Kultur : Guck mal, wer ich bin

Christina Moles Kaupp

"Wie entflieht man einer Vergangenheit, an die man sich nicht erinnert?" Jeder Psychologe wüsste auf die provokante Frage des Filmplakats, dass Flucht nichts bringt und Heilung harte Arbeit ist. Doch was, wenn das Trauma ein US-amerikanisches ist und der Patient mit seinen verlorenen Söhnen hadert - nicht nur den gefallenen Soldaten, sondern auch den Zehntausenden von McCarthys "Schwarzer Liste"? Tja.

Wie war das damals mit der Kommunistenhatz in Hollywood, als Regisseure, Autoren, Schauspieler einander vor dem "Ausschuss für unamerikanische Umtriebe" denunzierten? Es war eine beklemmende Farce, vor deren Spätfolgen der Zuschauer bis heute nicht verschont bleibt, wie Frank Darabonts Film paradox demonstriert, bedient der Film sein Publikum doch mit viel Patriotismus und den letzten Aufrechten. Jim Carrey leiht einem hoffnungsfrohen Drehbuchautor namens Peter Appleton sein Knautschgesicht. Gerade ist sein erster Film gestartet, ein B-Picture namens "Sand Pirates of the Sahara"; anderntags jedoch wendet sich sein Blatt. Die Kommunistenhatz trifft nun auch noch den unpolitischen Autor, der sich fristlos entlassen ins Alkohol-Nirwana flüchtet, mit seinem Cabrio verunglückt und das Gedächtnis verliert.

Ein alter Mann findet den Bewusstlosen am Strand und schleppt ihn nach Lawson. Jedem im Ort scheint Peters Gesicht vertraut, bis ihn der alte Harry als seinen seit neun Jahren vermissten Sohn Luke identifiziert. So wundersam Lukes Rückkehr auch sein mag, was hat der Kriegsheld bloß in den letzten Jahren getan? Der Zuschauer hat genügend Zeit, darüber zu sinnieren, denn die Bewohner von Lawson feiern ihren Luke ausgiebig. Selbst Adele, Anwältin und Verlobte, glaubt an seine Identität. So frischt Luke die alte Liebe wieder auf und renoviert das neonglitzernde Filmtheater "Majestic".
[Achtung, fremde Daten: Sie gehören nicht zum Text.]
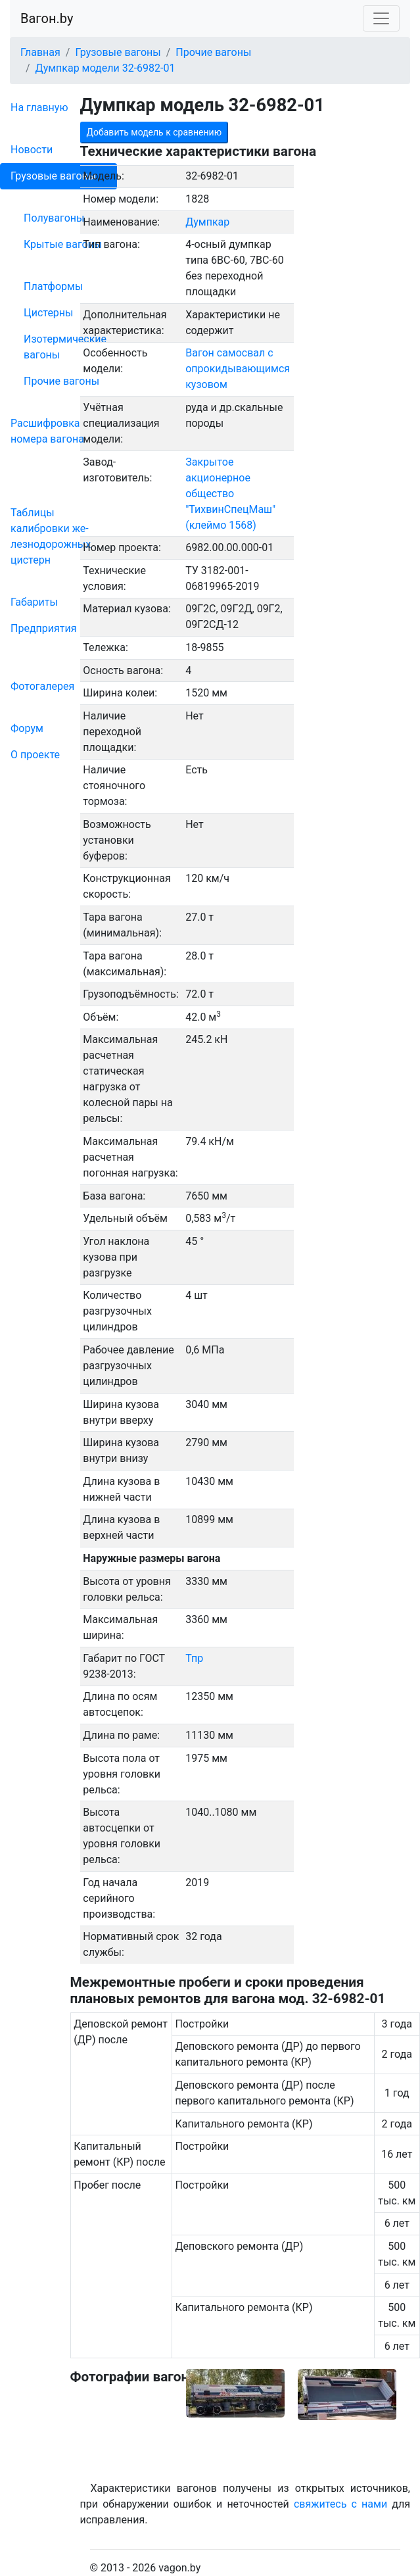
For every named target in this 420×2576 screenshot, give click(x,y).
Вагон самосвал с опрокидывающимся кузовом (237, 369)
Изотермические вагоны (65, 347)
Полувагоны (54, 218)
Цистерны (49, 312)
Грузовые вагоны (53, 176)
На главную (39, 107)
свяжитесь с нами (340, 2504)
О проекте (35, 754)
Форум (27, 728)
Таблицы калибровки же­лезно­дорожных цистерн (51, 536)
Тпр (194, 1658)
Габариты (34, 602)
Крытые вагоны (63, 244)
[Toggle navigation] (381, 18)
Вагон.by (46, 18)
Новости (32, 149)
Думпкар (207, 222)
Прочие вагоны (61, 381)
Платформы (53, 286)
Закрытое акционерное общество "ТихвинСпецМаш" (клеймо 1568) (230, 493)
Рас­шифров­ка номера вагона (47, 431)
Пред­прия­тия (43, 628)
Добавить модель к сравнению (154, 132)
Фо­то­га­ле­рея (42, 686)
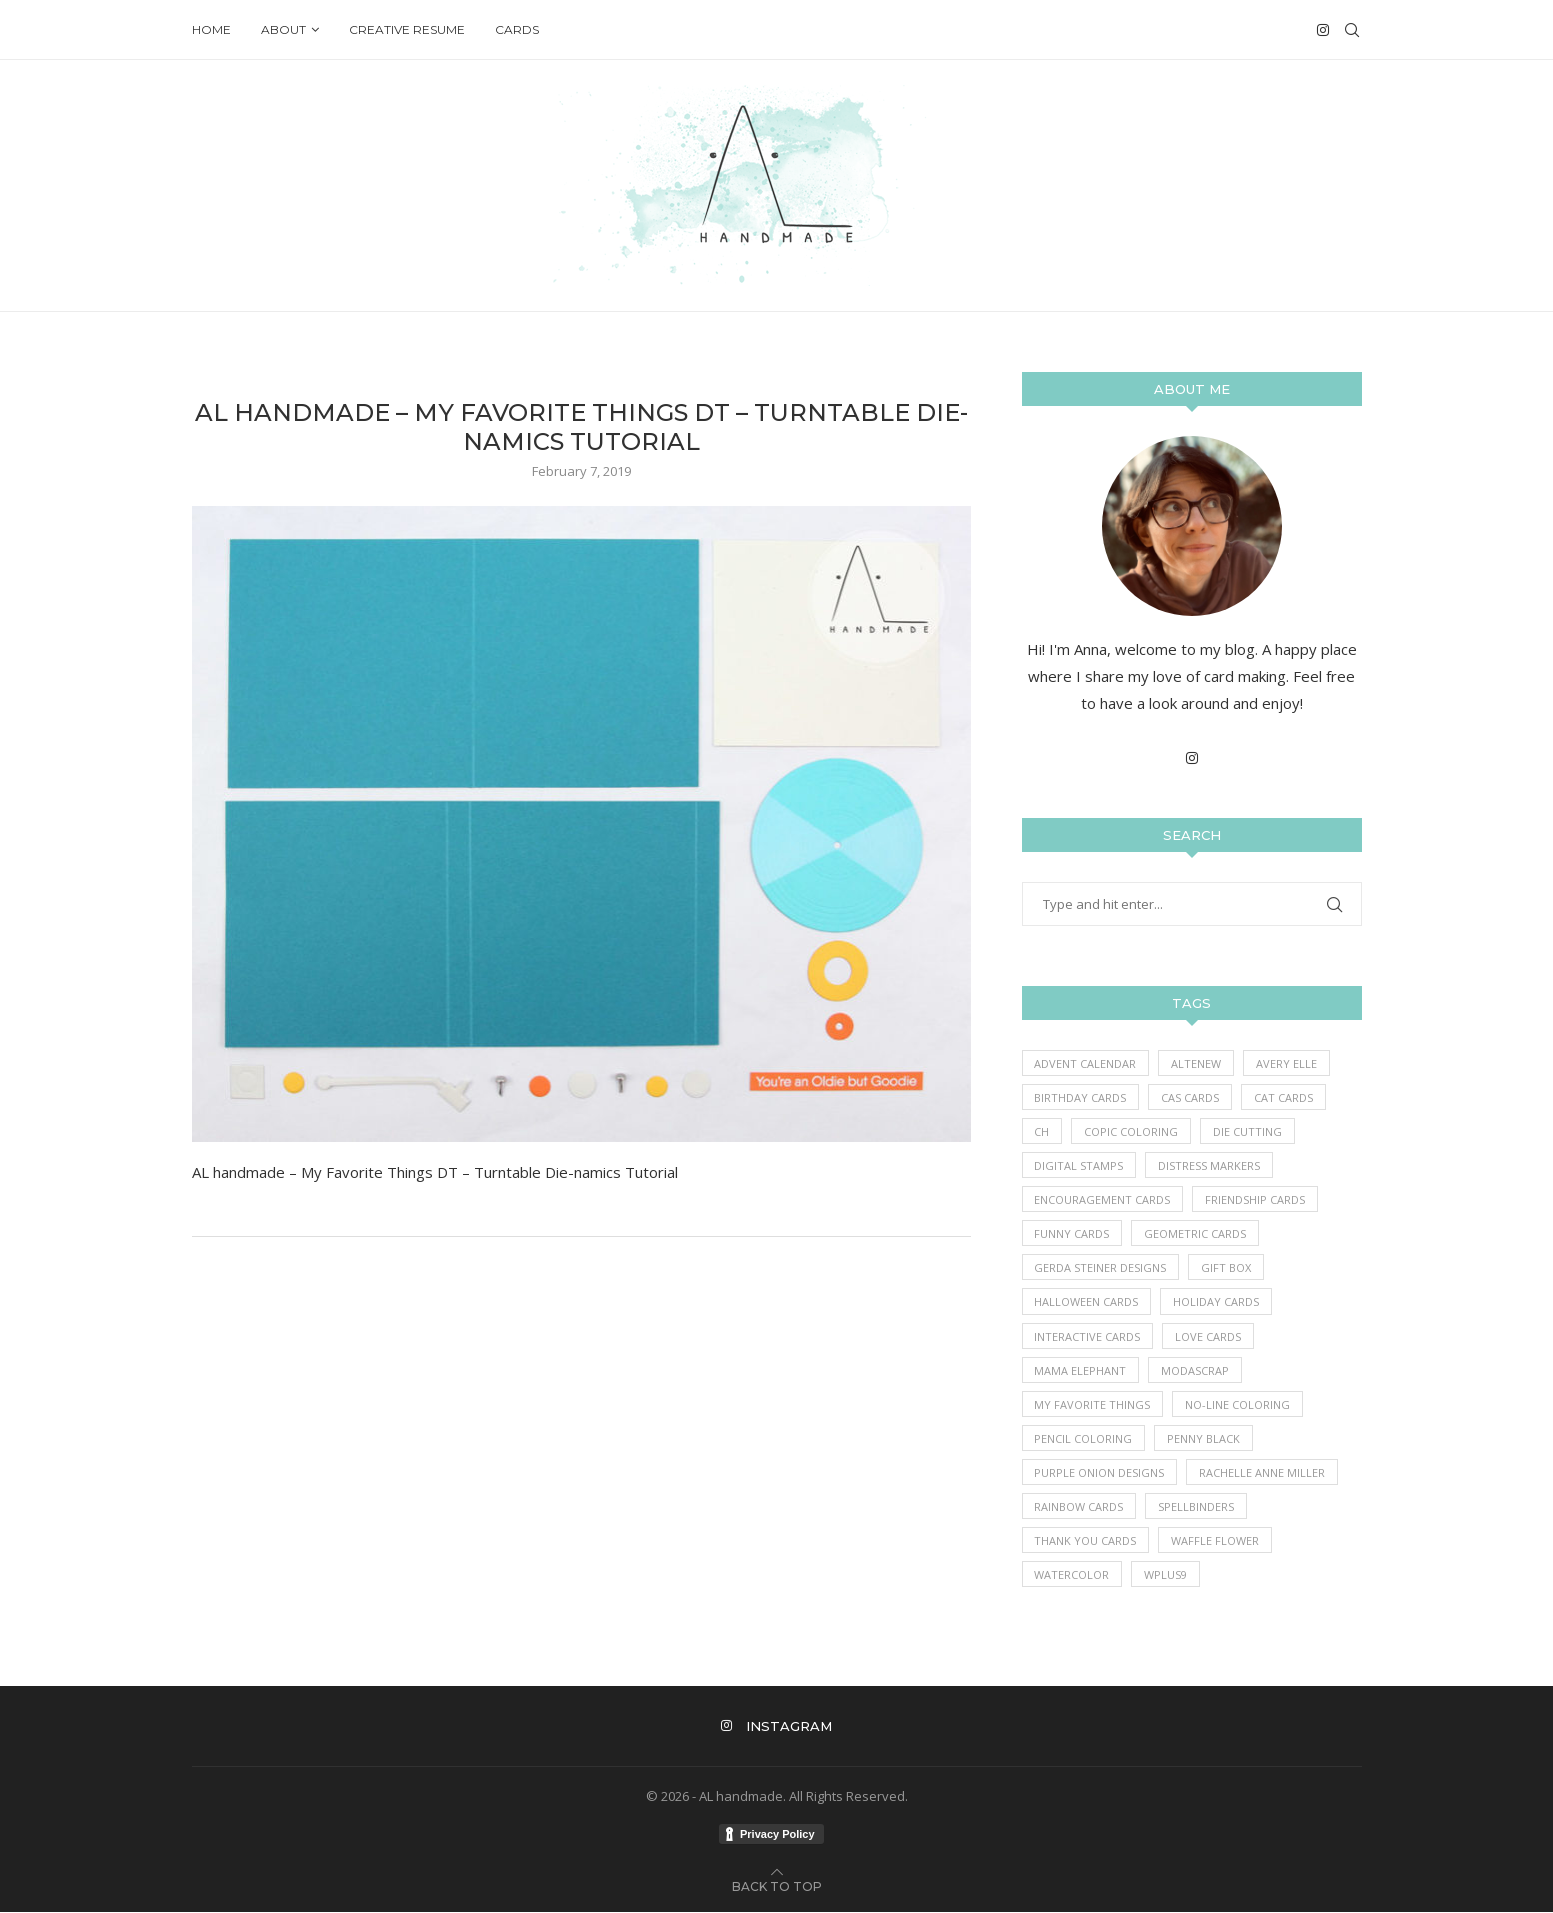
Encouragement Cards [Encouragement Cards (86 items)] (1103, 1199)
Bald laufen die ersten Filme, auch "Sand Pirates of the Sahara". Und da sich Luke an Filme besser erinnert als an sein Leben, weiß er plötzlich wieder, wer er war. Bleibt er Luke, um sich in Lawson vor McCarthys Schergen zu verstecken? Nein, er wird bloßgestellt und vor Gericht gezerrt. Dort darf Appleton zeigen, aus welchem Holz er wirklich ist. Siehe da: Ein paar Wochen in Lawson und schon legt er einen unverstellten Blick an den Tag. Dass dabei der Alptraum einer Ära zum fusselfreien Comicstrip verkommt, gehört zu den Risiken und Nebenwirkungen allzu fixer Anamnesen.